Though he began by playing the cello as a reluctant child thrown into the rigorous classical music world, he discovered his true love of music as a teenager, after picking up the bass and playing along with his favorite albums. He soon began composing his own music, and at the age of 18 was awarded the opportunity to write a full orchestral piece for the New York Philharmonic, as part of their Very Young Composer’s program. Ethan went on to study at McGill University, where he graduated with a major in jazz performance and a minor in computer science. Over the next few years, he released three albums of his original music as leader and bassist The Plastic Waste Band, a psychedelic-jazz-rock group known for their commitment to environmental conservation and their refreshing approach to composed and improvised music.

In 2020, Ethan was selected as the bassist of Focusyear Band ‘21, an 8-piece international jazz ensemble located in Basel, Switzerland. Over the course of a year, the band worked with many of today’s luminaries in jazz and creative music, recorded an album, and proceeded to tour throughout Europe. Ethan is an alumnus of the Banff Workshop for Jazz & Creative Music, the Montreal Contemporary Music Lab, Ensemble Evolution, and the Generations International Jazz Festival. In the wake of COVID-19, he was a recipient of the ISJAC Relief Commission Grant for composition.

Adam Billings

Graduate Assistant, 2021 — 2022

MM Composition, ‘22

Adam Billings is a Pacific Northwest-based composer of contemporary music. Adam is a graduate of The Juilliard School, where he earned a Bachelor’s Degree under revered composer Dr. Robert Beaser. He is pursuing a Master's Degree in Composition at the Mannes School of Music under Timo Andres. From being raised in Washington state, Adam’s influences and inspiration come from the beauty and intricacy of the natural world. Much of Adam’s compositions depict natural landscapes, ecosystems, and geometric patterns seen on plants and animals. With a dual love for both contemporary concert music and electronic music, Adam is highly interested in finding the most organic means of juxtaposing musical forms and complimentary instrumentations of acoustics and electronics.

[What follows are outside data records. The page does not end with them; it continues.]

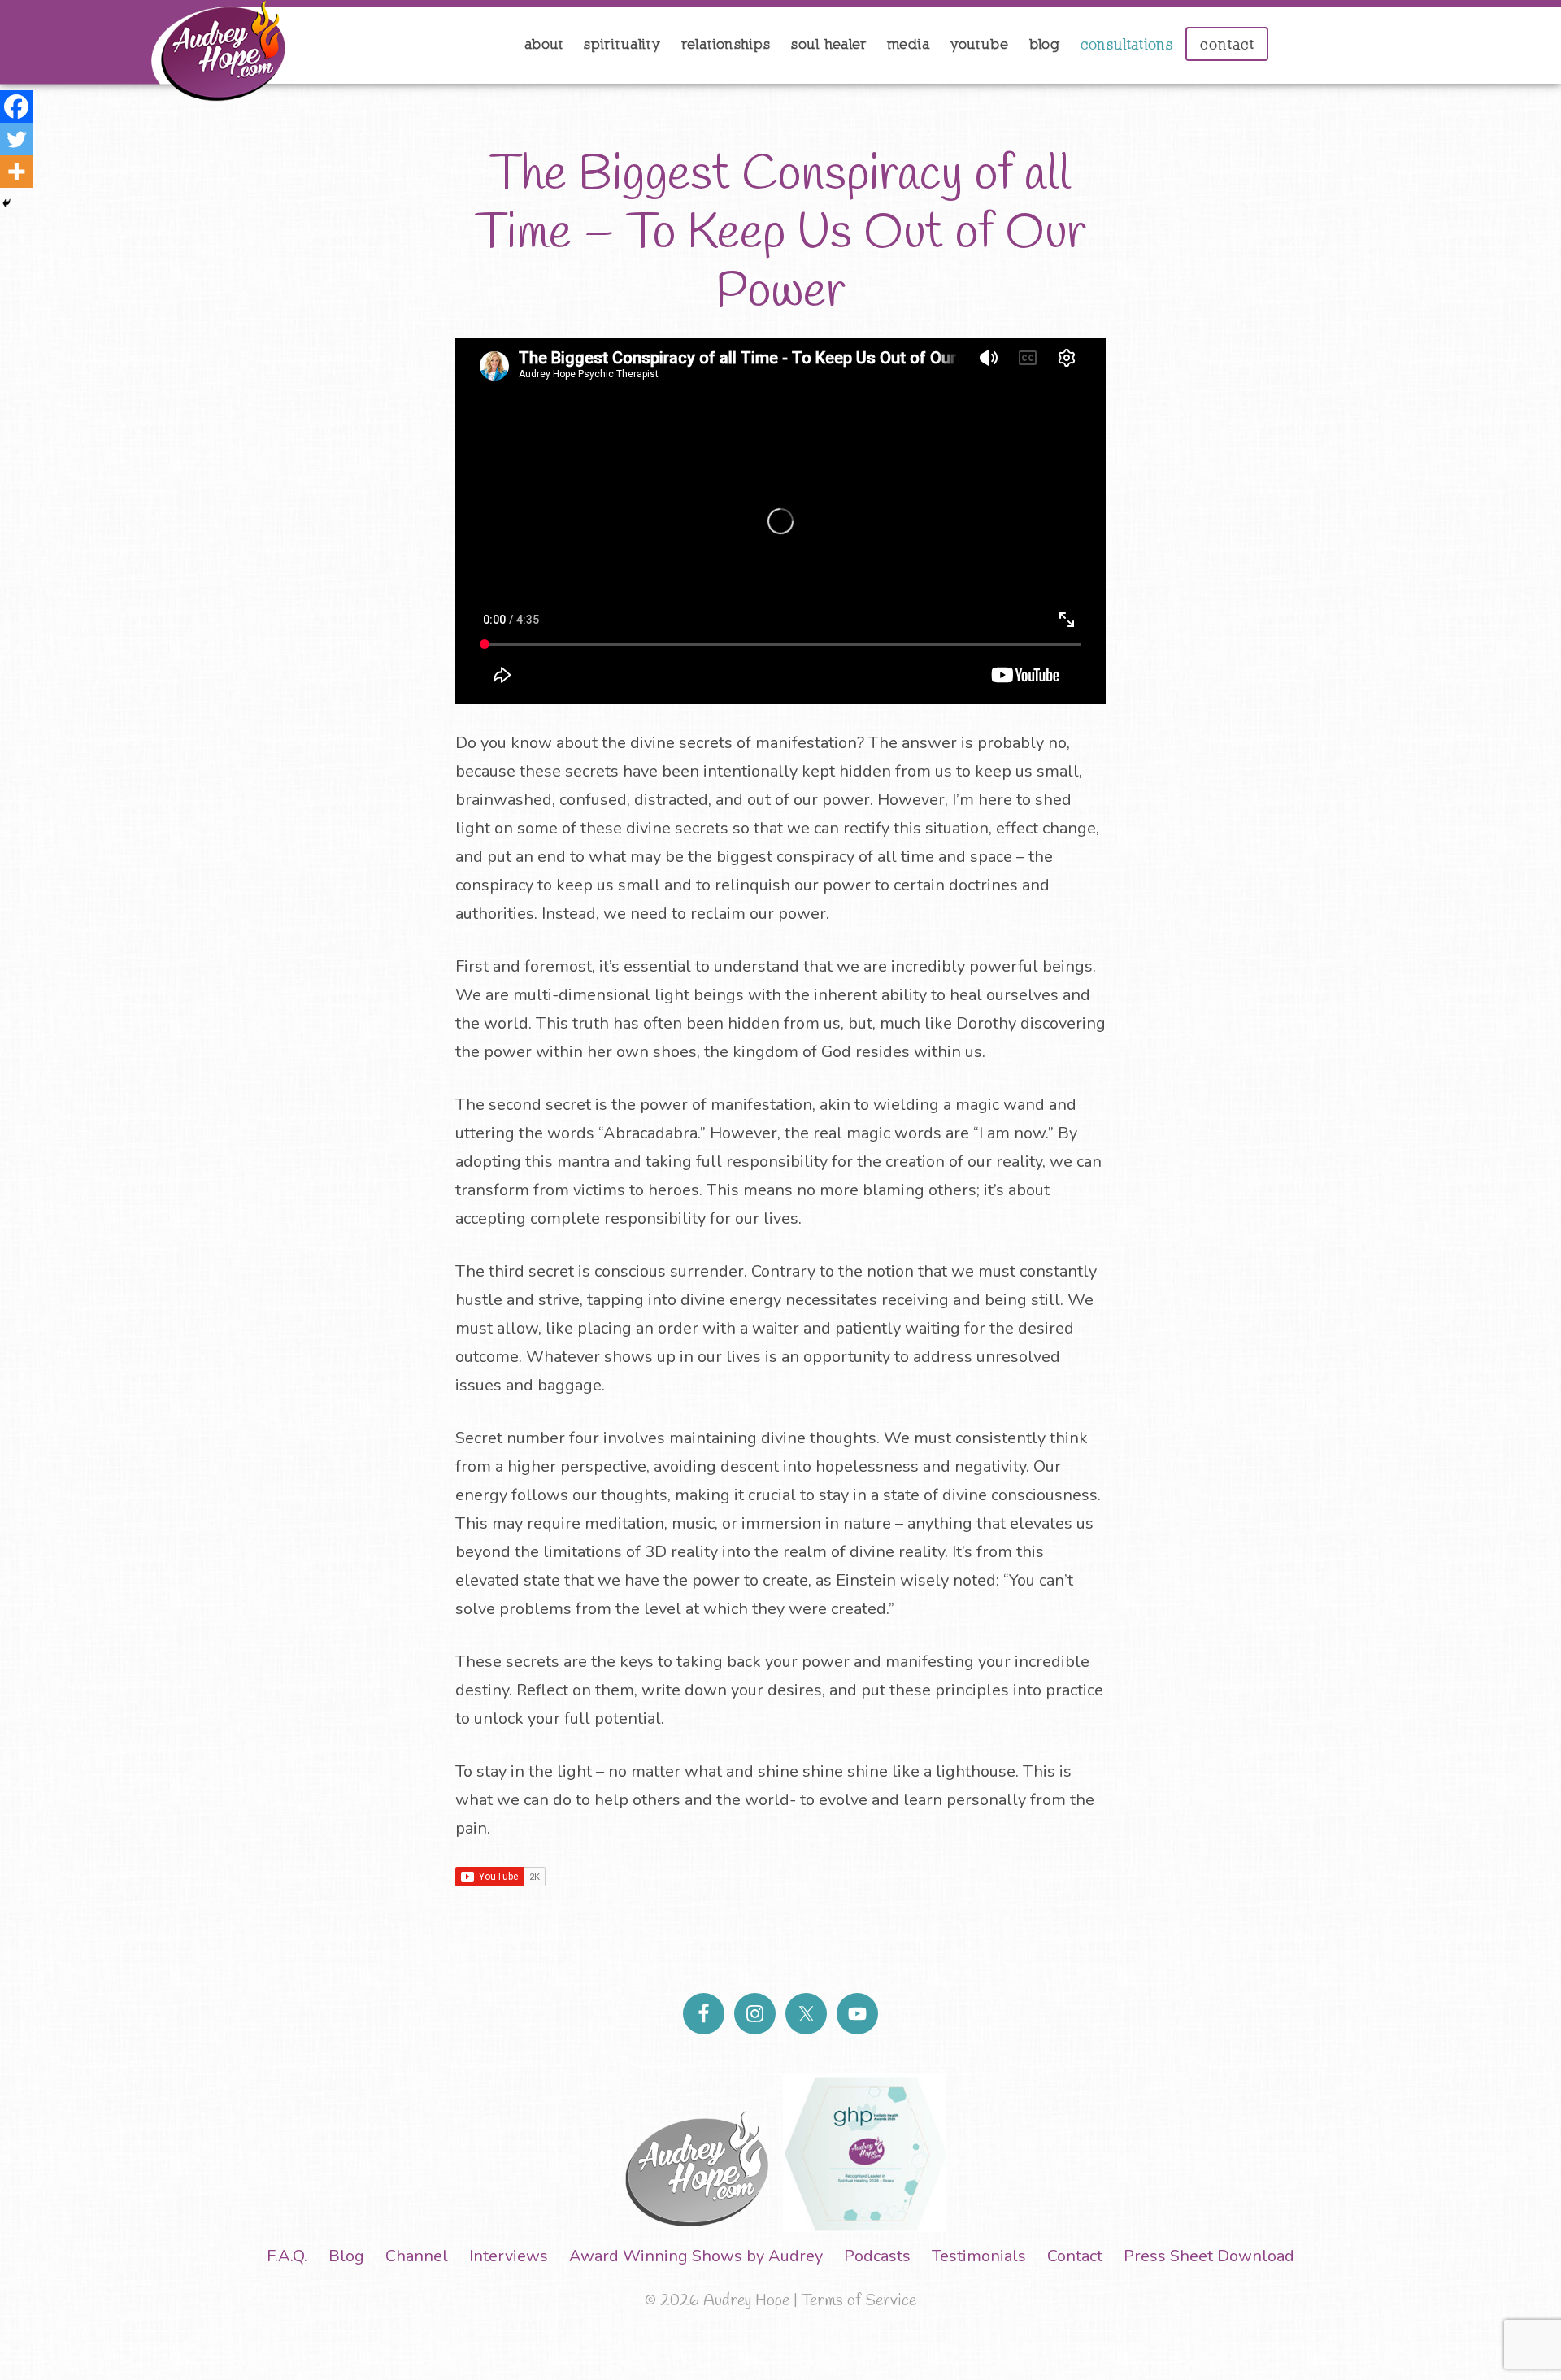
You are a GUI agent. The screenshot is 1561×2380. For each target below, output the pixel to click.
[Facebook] (16, 106)
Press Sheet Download (1209, 2256)
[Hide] (6, 203)
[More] (16, 171)
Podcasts (877, 2256)
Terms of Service (859, 2301)
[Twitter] (16, 139)
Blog (346, 2256)
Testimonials (979, 2256)
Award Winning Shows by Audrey (696, 2256)
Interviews (508, 2256)
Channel (416, 2256)
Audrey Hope (146, 52)
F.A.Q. (287, 2256)
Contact (1074, 2256)
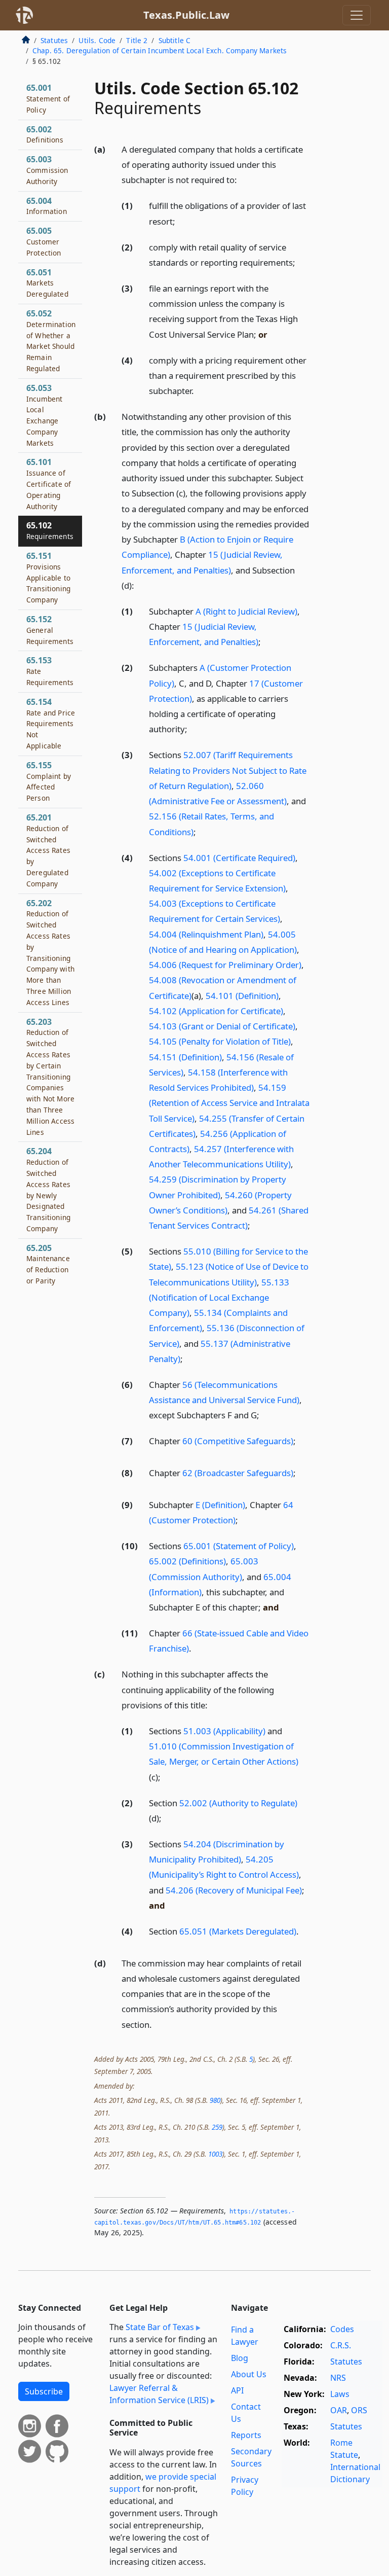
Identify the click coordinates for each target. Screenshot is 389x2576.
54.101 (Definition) (242, 995)
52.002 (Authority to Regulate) (238, 1803)
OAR (338, 2410)
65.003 (47, 170)
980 (215, 2100)
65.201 (48, 850)
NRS (338, 2377)
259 (217, 2127)
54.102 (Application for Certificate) (216, 1011)
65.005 (43, 241)
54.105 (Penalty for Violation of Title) (220, 1041)
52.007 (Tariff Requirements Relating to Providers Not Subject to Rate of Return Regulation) (227, 770)
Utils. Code (97, 40)
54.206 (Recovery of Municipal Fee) (234, 1890)
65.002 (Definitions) (187, 1561)
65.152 (49, 630)
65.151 (48, 577)
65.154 (50, 723)
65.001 (48, 98)
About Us (248, 2374)
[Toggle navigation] (356, 15)
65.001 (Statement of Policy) (238, 1546)
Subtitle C (175, 40)
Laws (339, 2394)
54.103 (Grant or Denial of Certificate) (222, 1026)
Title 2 (136, 40)
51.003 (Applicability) (224, 1731)
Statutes (54, 40)
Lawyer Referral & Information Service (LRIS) (159, 2394)
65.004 (46, 206)
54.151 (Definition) (185, 1057)
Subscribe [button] (44, 2391)
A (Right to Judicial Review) (246, 611)
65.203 (50, 1076)
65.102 (49, 530)
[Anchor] (243, 179)
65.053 (44, 415)
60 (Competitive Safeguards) (237, 1441)
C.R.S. (340, 2345)
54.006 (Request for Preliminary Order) (225, 965)
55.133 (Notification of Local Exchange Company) (219, 1297)
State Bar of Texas (160, 2327)
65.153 (49, 671)
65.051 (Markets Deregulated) (237, 1931)
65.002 (44, 134)
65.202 (50, 952)
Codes (342, 2329)
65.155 (48, 781)
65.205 (48, 1263)
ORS (359, 2410)
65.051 (47, 283)
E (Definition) (220, 1505)
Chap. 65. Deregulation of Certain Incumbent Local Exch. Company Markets (159, 50)
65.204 (48, 1189)
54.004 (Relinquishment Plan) (206, 934)
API (237, 2390)
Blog (239, 2358)
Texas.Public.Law (186, 15)
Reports (246, 2435)
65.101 (48, 483)
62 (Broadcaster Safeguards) (237, 1473)
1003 (215, 2154)
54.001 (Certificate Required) (239, 858)
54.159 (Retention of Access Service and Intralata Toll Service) (229, 1103)
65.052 (50, 340)
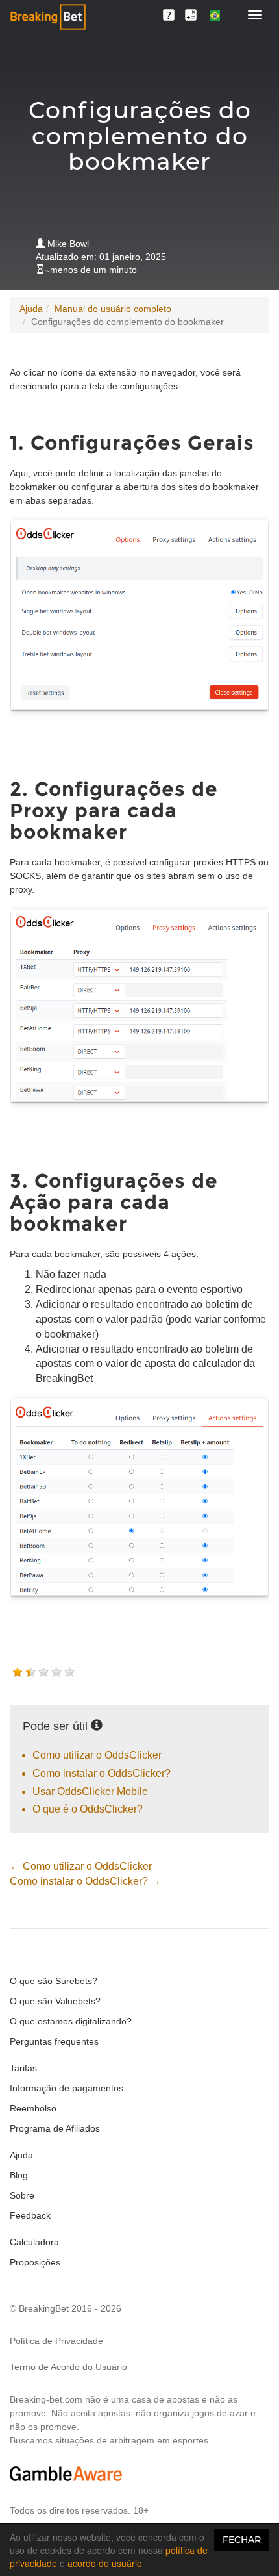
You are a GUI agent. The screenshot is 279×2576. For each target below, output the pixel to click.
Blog (19, 2175)
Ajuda (31, 308)
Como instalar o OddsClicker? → (85, 1881)
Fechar (242, 2539)
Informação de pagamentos (66, 2088)
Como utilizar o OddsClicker (97, 1755)
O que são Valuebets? (55, 2001)
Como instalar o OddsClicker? (101, 1773)
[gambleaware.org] (66, 2473)
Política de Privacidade (56, 2341)
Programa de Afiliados (55, 2128)
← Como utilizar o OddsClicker (81, 1866)
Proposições (35, 2262)
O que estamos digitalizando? (71, 2021)
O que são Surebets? (53, 1981)
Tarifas (23, 2068)
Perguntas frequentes (54, 2041)
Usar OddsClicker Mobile (90, 1791)
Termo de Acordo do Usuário (68, 2367)
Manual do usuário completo (113, 308)
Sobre (22, 2195)
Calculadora (34, 2242)
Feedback (30, 2215)
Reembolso (33, 2108)
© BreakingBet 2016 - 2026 (65, 2308)
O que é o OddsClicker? (87, 1809)
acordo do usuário (104, 2563)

In 2019, the Bellingham Festival of Music curated a full-length concert of Adam’s music to be performed in Bellingham, WA as part of the Welcome Home Concert Series. Adam has received an honorarium from Western Washington University, where he was commissioned to compose a set of woodwind trios that could be played asynchronously, and over the internet during the COVID-19 pandemic.

Currently, Adam is working with Grammy Award-winning saxophonist, Jane Ira Bloom to create a custom electronic effects processor for Ms. Bloom’s live performance practice. Additionally, Adam is working with Dr. Levy Lorenzo to create original web applications that give users direct access to musical expression through the simplicity of a web browser. Adam continues to work towards his goal of finding ways to incorporate music and technology in the most organic, and expressive ways possible. Adam is currently founding a company that develops original, electronic musical instruments that are both inspired by, and can interact with, the natural world. As a composer living in the 21st century, Adam believes that his career does not solely revolve around writing music for commissions, but instead entails a multifaceted, socially-engaged, and entrepreneurial structure that spans a large portion of the music industry. Adam influences, advocates, and creates in the areas of the music industry in which he is most passionate.